• _本文抜粋_
==*==

60年代、新幹線の車窓から(先史遺跡発掘シリーズ その9) -1966年夏-


まだまだ続く、60年代、ハーフ判カメラの思い出シリーズ。今回は、名古屋まで乗車した新幹線ひかり号の車窓からみた鉄道風景です。名古屋には父の実家がありましたから、前にホビー日記の中で紹介したように、6ヶ月の赤ん坊の頃、まだぶどう色1号の「特急はと」で行って以来、毎年に近く里帰りをしていました。子連れなので、それぞれの時代の最速列車を利用していたので、当然のように、青大将、151系、そして新幹線が開通ルればひかり号です。そんな中でも、自分で興味を持って写真を撮り出した、小学校5年生、10歳の夏休みの思い出です。



新幹線の車窓といっても、霊峰富士山とか、普通に風景を撮ったのでは「鉄道風景」にはなりません。ということで、車窓から見えた、鉄道を撮ったカットなのです。まずは、DD13形式を改造して標準軌にした、912形式。番号は、912-6と読めます。続いて、912形式のよきパートナー、ワキ1形式から改造された、救援車兼緩急車の935形式がチラリと見えます。それにしても、この時はプログラムEEのオリンパス・ペンでしたが、よくぞ止まっていますね。プログラムの最高速シャッターが切れていた(それでも1/250ですが)ということは、余程天気が良かったのでしょう。


続いて現れたのは、これは一体なんでしょうかね。バラスト交換車でしょうか。そのワリには、938形式とちゃんと車籍がありますね。番号は938-1となっていますが、多分この1両のみなんでしょう。バックに在来線の貨車が見えますが、貨物駅のようです。ということで、この写真は今の東静岡駅付近、当時の東静岡貨物駅に隣接する柚木保守基地で撮影されたものとわかります。しかしこの車輛、鉄道マニアも建機マニアも食指をひかれそうな感じですね。それにしても、今ならどう考えても機械扱いになるのでしょうけど。


さて、段々とディープな世界に入ってきます。さすがにこやつらは車籍はなく、機械扱いのようです。一番手前はTL-711と読めますが、何ですかこれは。ほとんどナローのディーゼル機関車のような外観。それも、レーマンとかエッゲルバーンとか、いわゆるメルヘンナロー(メンヘルナローじゃないぞ)か、遊園地の遊具のようなアンバランスさ。その次のヤツときたら、ユニック付きのトラックを陸軌車にしてしまったような感じ。MO-716となっていますが、これまたゲテモノマニア向けです。その先にチラりとVC-701なる輩が止まっていますが、これはどうやらマルタイのようですね。


さらに怪しい世界が広がります。TC-204、206となっていますが、散水車でしょうか。しかしよく見ると、タンクは自動車用のタンクローリーのタンクを流用したようですね。照明用ライトもついています。もしかすると、除草剤や融雪剤といった薬品も散布したのかもしれません。新幹線用なんで標準軌なのですが、なんともナローっぽい車輛が続きます。1960年代のTMSによくあった、ミニレイアウト用のナローっぽいフリーランスの16番車輛みたいですね。バックの東静岡貨物駅にならぶ、レ12000とレム5000が一点の清涼剤という感じに見えてきます。

==*==

• _提供資料_

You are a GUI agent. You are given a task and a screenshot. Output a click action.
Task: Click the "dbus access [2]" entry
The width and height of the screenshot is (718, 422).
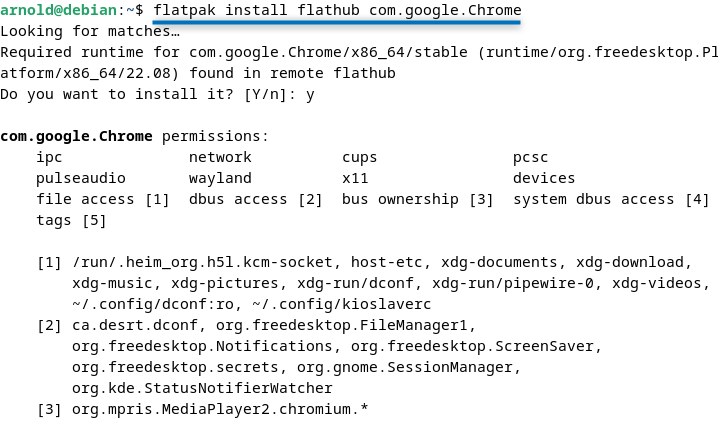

==*==

• _課題_
- a) 本文抜粋によると、912形式はどの形式を改造したものか。
- b) 本文抜粋の「まだまだ続く、60年代、ハー」から「10歳の夏休みの思い出です。」までを、一字も変えずに全部書き写せ。

• _解答_
- a) DD13形式を標準軌に改造したもの。

- b)
まだまだ続く、60年代、ハーフ判カメラの思い出シリーズ。今回は、名古屋まで乗車した新幹線ひかり号の車窓からみた鉄道風景です。名古屋には父の実家がありましたから、前にホビー日記の中で紹介したように、6ヶ月の赤ん坊の頃、まだぶどう色1号の「特急はと」で行って以来、毎年に近く里帰りをしていました。子連れなので、それぞれの時代の最速列車を利用していたので、当然のように、青大将、151系、そして新幹線が開通ルればひかり号です。そんな中でも、自分で興味を持って写真を撮り出した、小学校5年生、10歳の夏休みの思い出です。